**Data shown**.

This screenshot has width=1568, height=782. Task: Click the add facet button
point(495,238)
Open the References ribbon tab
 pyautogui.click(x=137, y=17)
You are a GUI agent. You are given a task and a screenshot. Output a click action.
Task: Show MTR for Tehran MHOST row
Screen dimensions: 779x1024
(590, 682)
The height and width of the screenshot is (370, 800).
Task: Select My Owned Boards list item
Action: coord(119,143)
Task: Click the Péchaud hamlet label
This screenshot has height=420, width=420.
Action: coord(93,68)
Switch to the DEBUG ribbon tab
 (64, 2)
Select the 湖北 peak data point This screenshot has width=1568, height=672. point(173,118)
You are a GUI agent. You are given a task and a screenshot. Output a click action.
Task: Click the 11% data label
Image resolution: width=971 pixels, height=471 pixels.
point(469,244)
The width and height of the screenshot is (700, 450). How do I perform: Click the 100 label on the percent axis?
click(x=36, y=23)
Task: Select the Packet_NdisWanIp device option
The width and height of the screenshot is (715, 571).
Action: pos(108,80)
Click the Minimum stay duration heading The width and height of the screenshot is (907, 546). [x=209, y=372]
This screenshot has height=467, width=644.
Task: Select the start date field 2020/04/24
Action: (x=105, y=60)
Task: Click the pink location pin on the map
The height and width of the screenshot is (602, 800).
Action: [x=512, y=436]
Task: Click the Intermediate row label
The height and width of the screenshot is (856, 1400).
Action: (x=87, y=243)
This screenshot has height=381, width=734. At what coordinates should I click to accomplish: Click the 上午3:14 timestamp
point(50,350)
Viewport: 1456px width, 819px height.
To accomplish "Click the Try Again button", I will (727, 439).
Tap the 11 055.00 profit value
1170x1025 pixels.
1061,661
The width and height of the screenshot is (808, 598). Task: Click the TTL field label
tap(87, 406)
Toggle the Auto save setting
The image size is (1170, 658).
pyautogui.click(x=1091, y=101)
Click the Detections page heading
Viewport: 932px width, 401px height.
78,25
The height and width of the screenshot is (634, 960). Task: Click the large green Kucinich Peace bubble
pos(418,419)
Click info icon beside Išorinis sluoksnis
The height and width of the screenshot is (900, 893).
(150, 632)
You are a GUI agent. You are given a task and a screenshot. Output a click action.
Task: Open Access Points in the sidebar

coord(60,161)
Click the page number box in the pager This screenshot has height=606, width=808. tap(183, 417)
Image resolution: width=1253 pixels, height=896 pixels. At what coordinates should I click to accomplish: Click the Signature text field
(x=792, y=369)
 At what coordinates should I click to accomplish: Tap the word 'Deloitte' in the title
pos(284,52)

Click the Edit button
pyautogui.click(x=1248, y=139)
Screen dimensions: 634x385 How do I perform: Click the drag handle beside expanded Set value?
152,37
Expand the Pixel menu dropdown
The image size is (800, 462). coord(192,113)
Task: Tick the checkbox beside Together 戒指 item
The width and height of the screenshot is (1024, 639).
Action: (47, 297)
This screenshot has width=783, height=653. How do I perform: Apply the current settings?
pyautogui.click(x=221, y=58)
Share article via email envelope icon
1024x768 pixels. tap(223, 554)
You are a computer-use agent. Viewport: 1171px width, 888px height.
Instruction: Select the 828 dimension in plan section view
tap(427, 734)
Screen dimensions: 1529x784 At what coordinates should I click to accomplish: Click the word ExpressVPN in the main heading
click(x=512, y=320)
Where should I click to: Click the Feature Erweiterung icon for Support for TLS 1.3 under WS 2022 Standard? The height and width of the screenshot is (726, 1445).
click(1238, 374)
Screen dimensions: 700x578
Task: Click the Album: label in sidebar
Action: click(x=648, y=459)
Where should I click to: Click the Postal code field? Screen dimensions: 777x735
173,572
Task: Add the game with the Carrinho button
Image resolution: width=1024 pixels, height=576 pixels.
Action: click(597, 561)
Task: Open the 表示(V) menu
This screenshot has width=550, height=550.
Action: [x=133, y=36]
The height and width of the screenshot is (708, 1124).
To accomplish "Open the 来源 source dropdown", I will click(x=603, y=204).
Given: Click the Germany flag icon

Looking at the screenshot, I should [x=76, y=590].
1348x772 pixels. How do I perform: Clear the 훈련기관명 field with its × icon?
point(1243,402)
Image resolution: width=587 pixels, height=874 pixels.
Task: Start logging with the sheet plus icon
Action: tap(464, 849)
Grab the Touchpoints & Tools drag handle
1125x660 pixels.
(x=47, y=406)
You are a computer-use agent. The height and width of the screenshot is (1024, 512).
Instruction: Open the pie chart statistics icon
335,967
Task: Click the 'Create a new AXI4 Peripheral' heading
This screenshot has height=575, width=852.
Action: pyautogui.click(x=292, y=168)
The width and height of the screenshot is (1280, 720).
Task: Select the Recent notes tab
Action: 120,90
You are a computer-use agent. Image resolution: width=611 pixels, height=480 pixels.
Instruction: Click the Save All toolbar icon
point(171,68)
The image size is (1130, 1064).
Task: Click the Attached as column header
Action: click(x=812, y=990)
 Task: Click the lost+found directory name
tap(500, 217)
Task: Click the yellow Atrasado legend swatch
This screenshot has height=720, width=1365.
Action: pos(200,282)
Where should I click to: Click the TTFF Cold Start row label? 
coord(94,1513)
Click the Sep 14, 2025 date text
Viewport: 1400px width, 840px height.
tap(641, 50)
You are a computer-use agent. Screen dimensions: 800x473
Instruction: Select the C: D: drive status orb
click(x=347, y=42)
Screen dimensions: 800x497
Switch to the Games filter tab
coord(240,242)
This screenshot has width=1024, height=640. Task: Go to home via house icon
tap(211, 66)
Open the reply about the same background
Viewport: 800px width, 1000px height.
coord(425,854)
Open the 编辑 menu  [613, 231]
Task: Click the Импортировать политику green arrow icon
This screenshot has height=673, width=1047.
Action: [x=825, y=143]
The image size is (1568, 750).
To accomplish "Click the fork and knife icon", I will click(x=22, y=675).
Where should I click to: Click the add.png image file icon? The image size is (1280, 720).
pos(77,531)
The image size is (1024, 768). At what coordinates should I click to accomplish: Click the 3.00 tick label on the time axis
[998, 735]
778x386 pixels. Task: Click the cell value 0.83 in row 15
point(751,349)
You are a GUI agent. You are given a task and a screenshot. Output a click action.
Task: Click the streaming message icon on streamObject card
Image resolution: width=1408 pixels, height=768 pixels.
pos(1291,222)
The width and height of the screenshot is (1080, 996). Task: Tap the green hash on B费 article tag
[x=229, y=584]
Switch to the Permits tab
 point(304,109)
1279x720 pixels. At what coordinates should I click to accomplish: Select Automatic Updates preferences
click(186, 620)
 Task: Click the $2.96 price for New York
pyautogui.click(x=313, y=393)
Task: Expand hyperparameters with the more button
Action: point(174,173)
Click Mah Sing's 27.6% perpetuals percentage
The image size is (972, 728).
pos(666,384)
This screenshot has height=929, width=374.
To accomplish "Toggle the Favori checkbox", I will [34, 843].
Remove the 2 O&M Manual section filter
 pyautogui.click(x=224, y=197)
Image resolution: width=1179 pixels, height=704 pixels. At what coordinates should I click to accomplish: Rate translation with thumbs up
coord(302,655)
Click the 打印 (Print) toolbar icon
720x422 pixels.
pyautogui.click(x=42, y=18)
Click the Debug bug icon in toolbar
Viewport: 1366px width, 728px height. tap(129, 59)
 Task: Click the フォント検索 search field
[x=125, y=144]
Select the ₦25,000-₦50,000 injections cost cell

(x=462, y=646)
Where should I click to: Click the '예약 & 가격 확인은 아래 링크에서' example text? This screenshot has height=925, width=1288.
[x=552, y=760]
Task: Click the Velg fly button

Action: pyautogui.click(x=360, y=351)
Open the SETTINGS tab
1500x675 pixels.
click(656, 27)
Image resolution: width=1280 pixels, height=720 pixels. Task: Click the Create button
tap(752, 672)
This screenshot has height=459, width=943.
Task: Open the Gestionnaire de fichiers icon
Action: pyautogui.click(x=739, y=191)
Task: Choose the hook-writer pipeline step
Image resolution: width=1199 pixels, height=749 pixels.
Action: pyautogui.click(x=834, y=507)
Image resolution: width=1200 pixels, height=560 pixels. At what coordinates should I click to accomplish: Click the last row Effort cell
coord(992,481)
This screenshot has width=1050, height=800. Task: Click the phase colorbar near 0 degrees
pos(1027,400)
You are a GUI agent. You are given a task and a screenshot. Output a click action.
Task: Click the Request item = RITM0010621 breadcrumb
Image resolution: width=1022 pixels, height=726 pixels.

**What you have to do**. Write down exactly the span of lines above from the one containing "Task: Click the Péchaud hamlet label" to the one containing "Task: Click the 11% data label", both ends included.

**Answer for this exercise**.
Task: Click the Péchaud hamlet label
This screenshot has height=420, width=420.
Action: coord(93,68)
Switch to the DEBUG ribbon tab
 (64, 2)
Select the 湖北 peak data point This screenshot has width=1568, height=672. point(173,118)
You are a GUI agent. You are given a task and a screenshot. Output a click action.
Task: Click the 11% data label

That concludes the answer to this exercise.